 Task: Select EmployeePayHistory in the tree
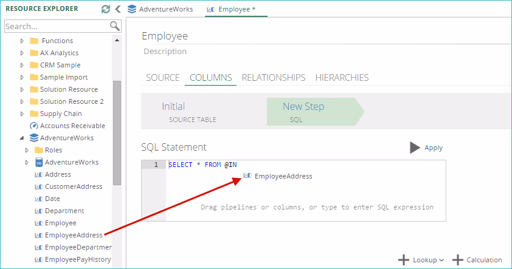click(x=78, y=259)
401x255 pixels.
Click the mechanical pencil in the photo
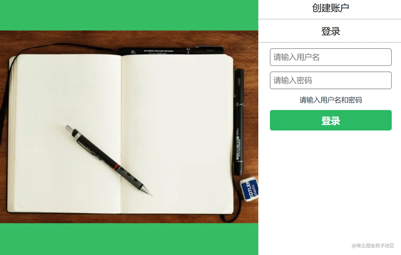109,161
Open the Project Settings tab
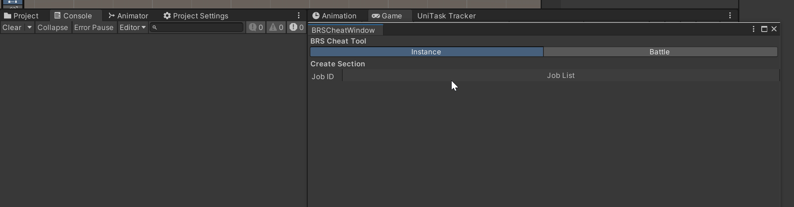 click(196, 16)
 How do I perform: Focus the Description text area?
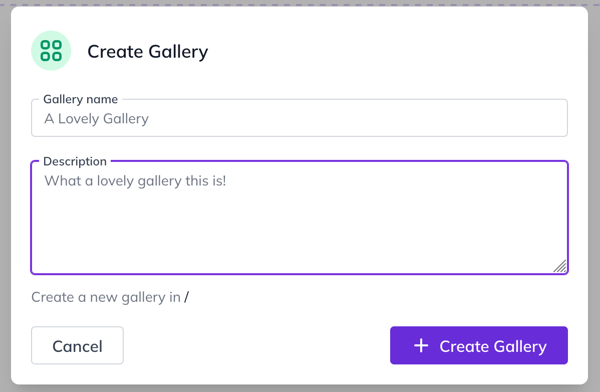(299, 218)
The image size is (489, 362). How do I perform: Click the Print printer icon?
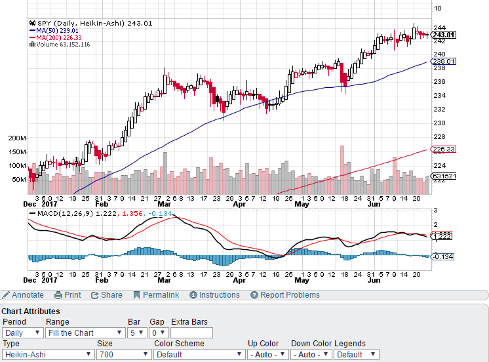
□ □ □ □ □ □ □
Work item: The preceding entries are to be written out again exactly, with the pictures removed.

Final answer:
 Task: Select EmployeePayHistory in the tree
click(x=78, y=259)
401x255 pixels.
Click the mechanical pencil in the photo
109,161
Open the Project Settings tab
 click(196, 16)
 How do I perform: Focus the Description text area?
(299, 218)
The image size is (489, 362). How do I perform: Click the Print printer icon?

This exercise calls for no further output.